Ricardo Chavarín

Personal information
- Full name: Ricardo Heliodoro Chavarín Dueñas
- Date of birth: 3 July 1951 (age 74)
- Place of birth: Atenguillo, Jalisco, Mexico
- Position: Striker

Senior career*
- Years: Team / Apps / (Gls)
- 1969–1971: Nacional
- 1971–1976: Atlas
- 1976–1982: Universidad Guadalajara / 81 / (16)
- 1979: → Deportivo Neza (loan) / 6 / (1)

International career
- 1971–1979: Mexico / 11 / (1)

= Ricardo Chavarín =

Mexican footballer (born 1951)

Ricardo Heliodoro Chavarín Dueñas (born July 3, 1951) is a former Mexican football striker.

==Club career==
Born in Atenguillo, Jalisco, Chavarín began playing football with local side Club Deportivo Nacional in the Segunda Division.
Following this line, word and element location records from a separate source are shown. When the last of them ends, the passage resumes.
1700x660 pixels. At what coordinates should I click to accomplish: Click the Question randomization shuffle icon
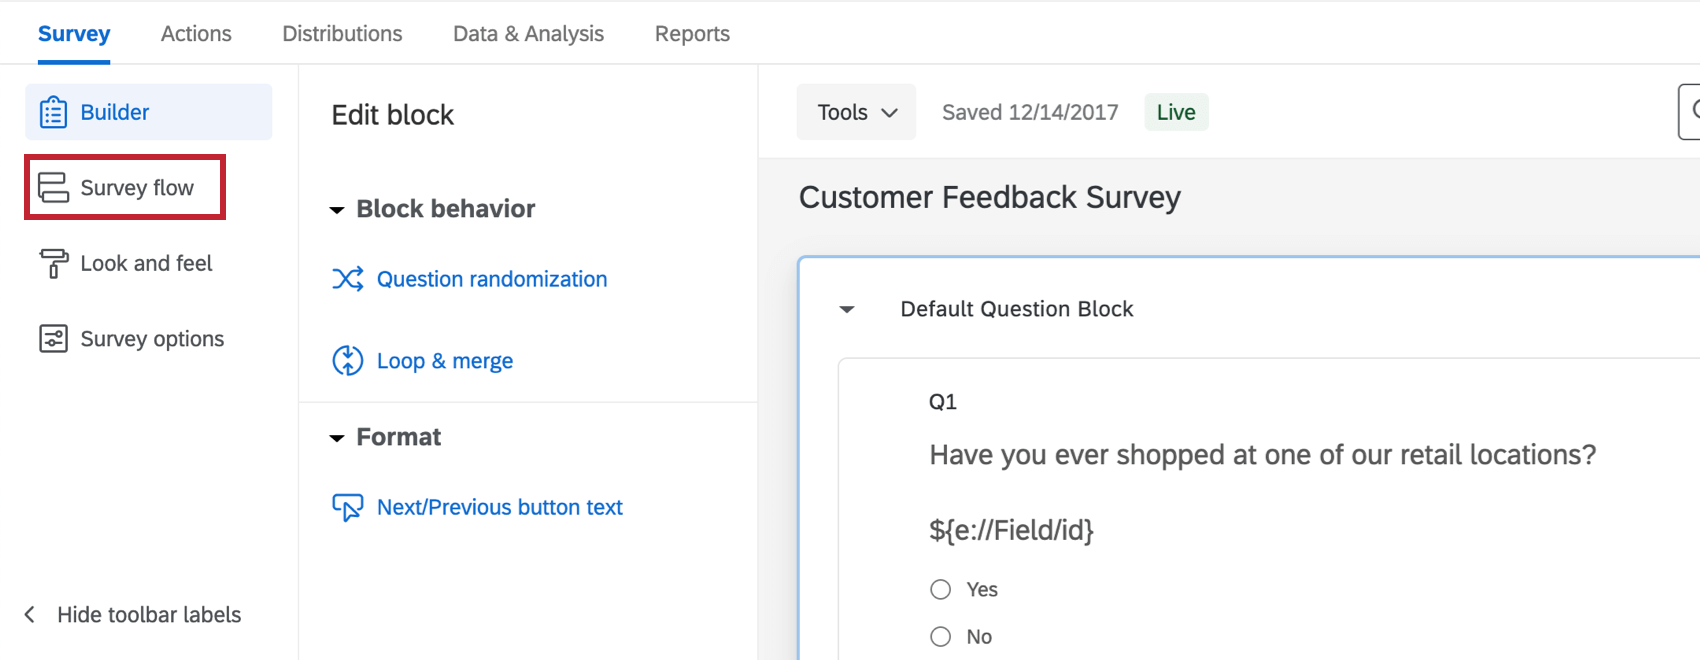click(348, 279)
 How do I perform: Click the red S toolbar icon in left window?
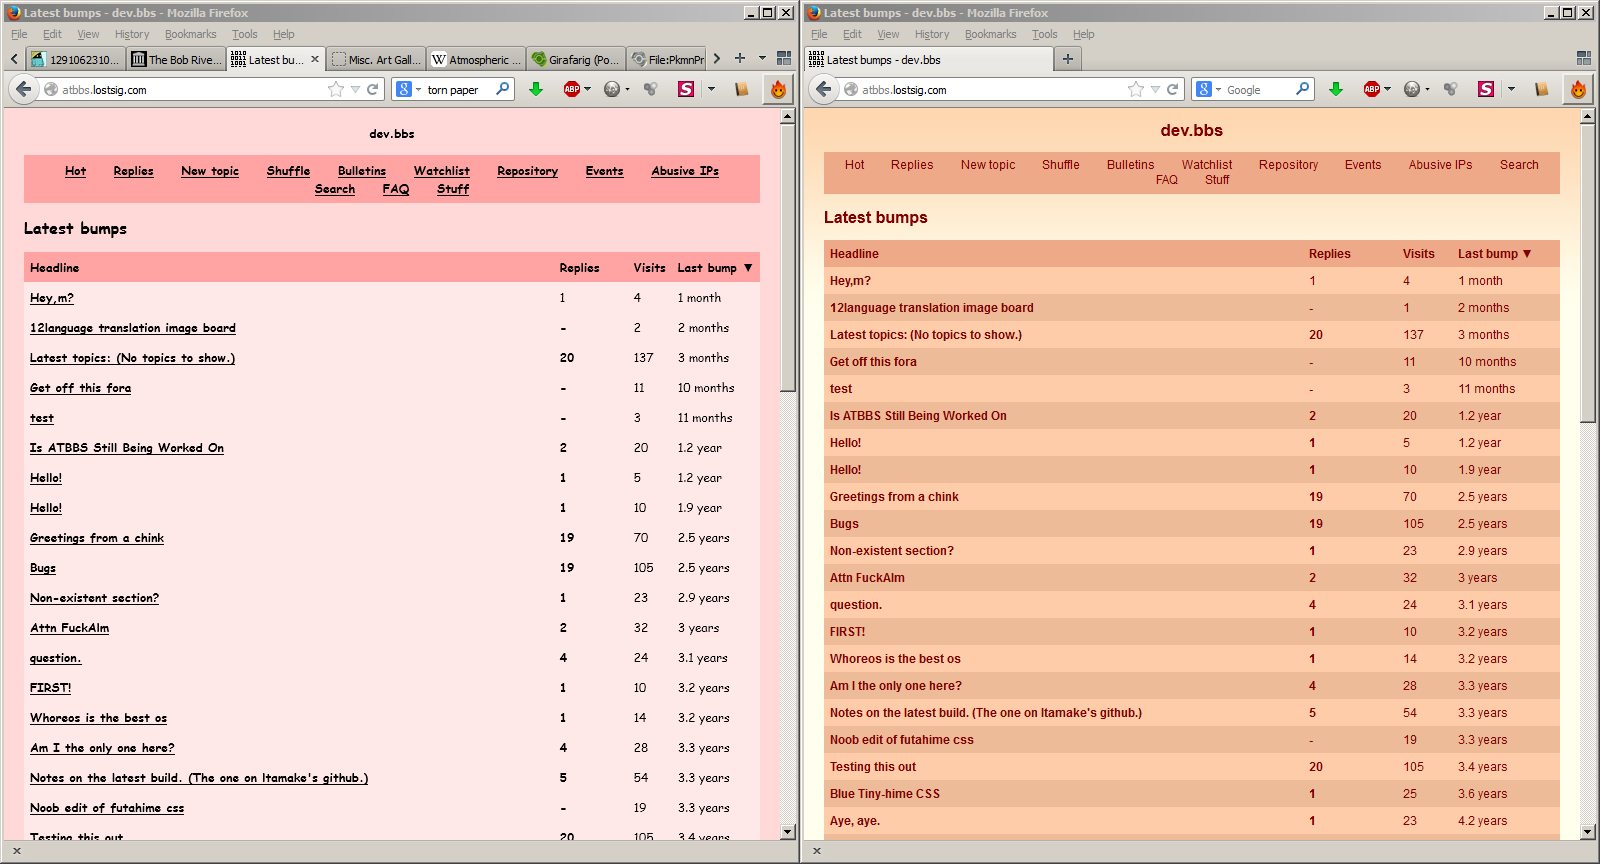tap(686, 89)
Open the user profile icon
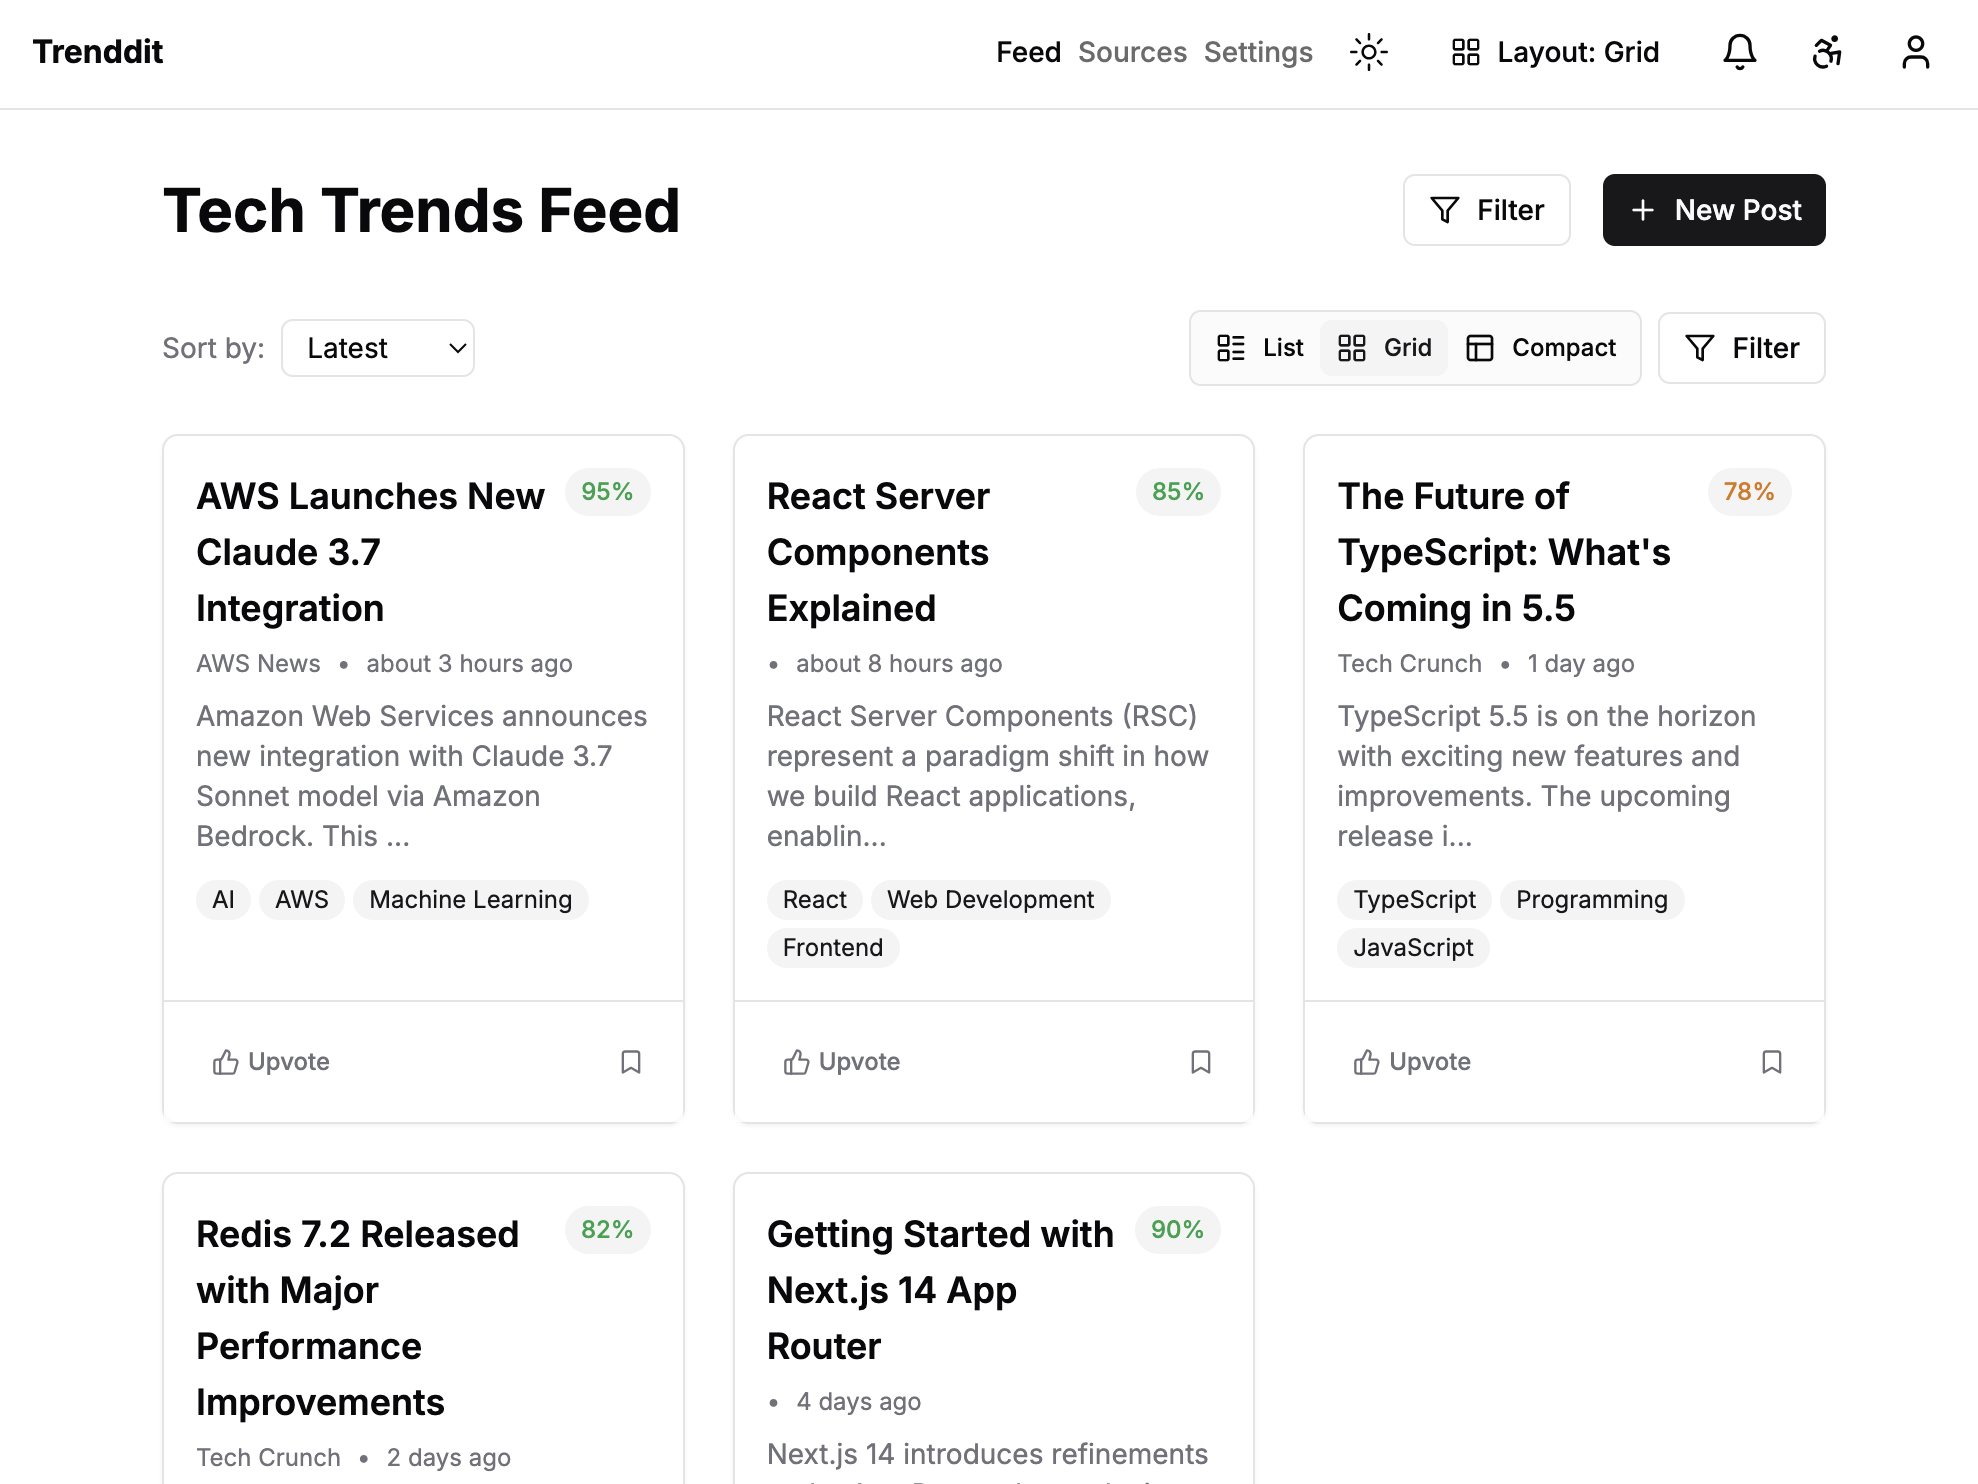This screenshot has height=1484, width=1978. click(1915, 52)
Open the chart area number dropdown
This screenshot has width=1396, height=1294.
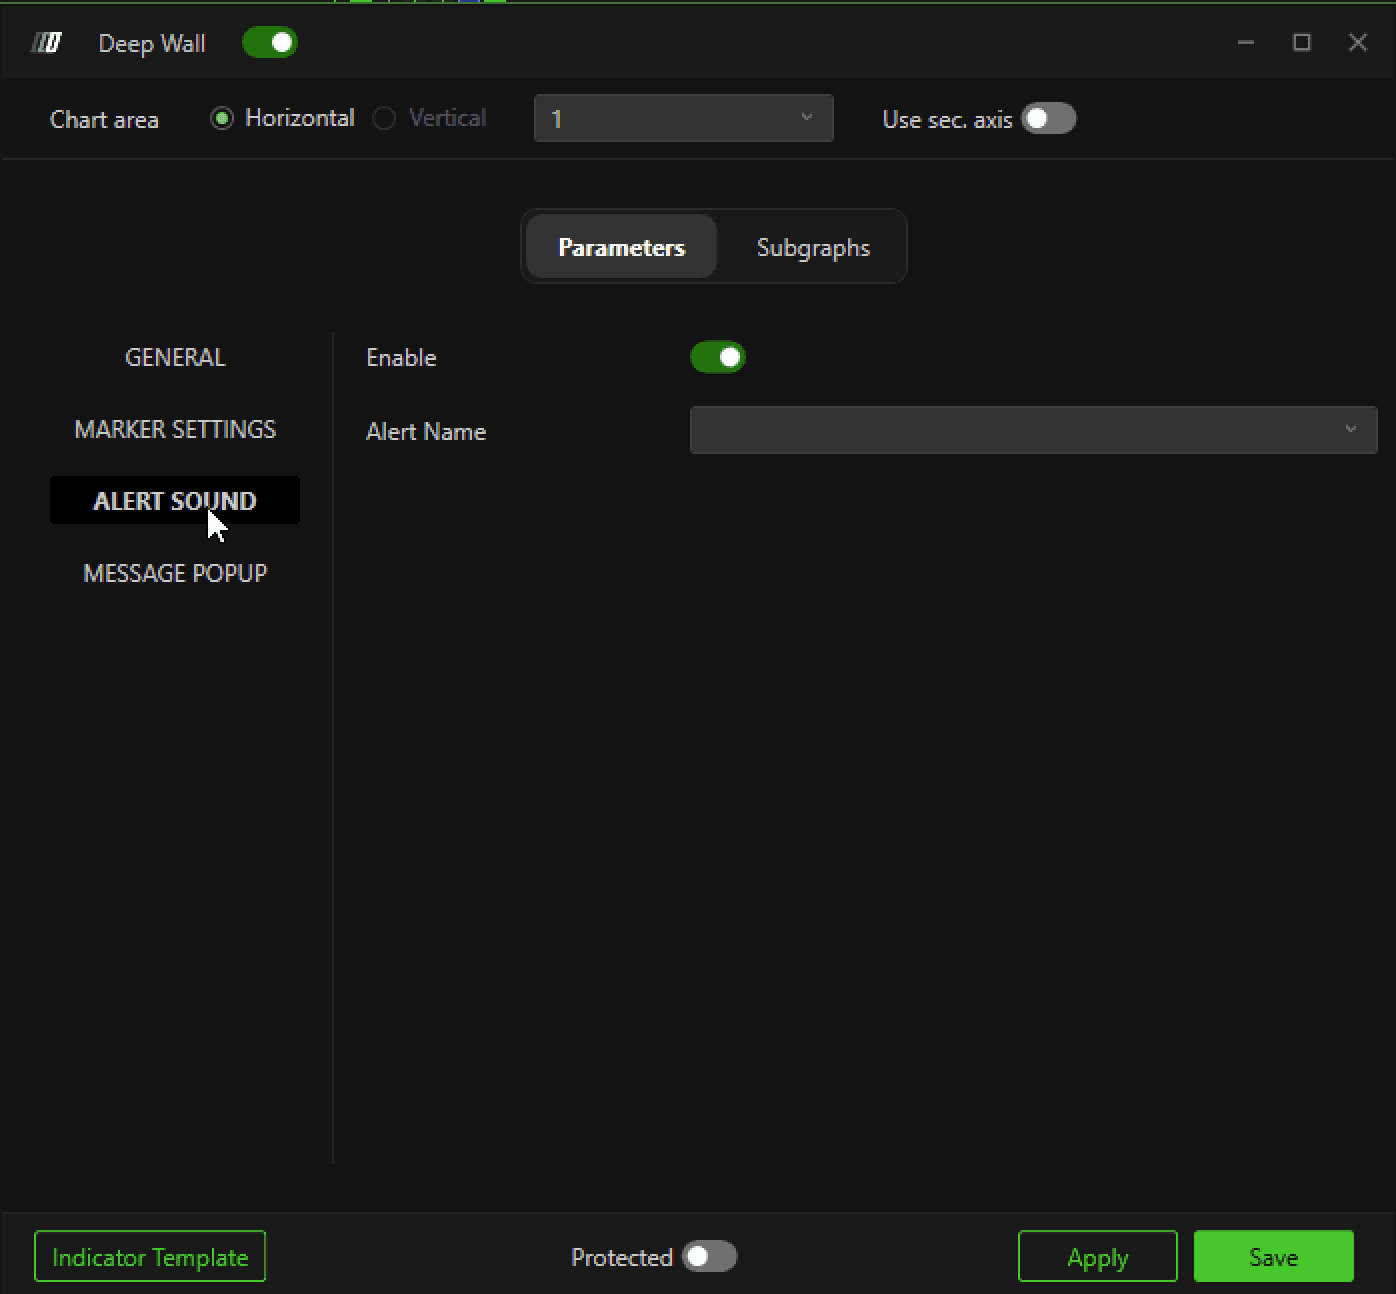click(x=684, y=119)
In 1971, he joined Club Atlas where he was nicknamed Astro Boy after a Japanese cartoon popular at the time. Chavarín scored a goal for Atlas on his debut, but the club couldn't avoid relegation in his first season.

==International career==
Chavarín made eleven appearances for Mexico, including the 1971 CONCACAF Championship finals.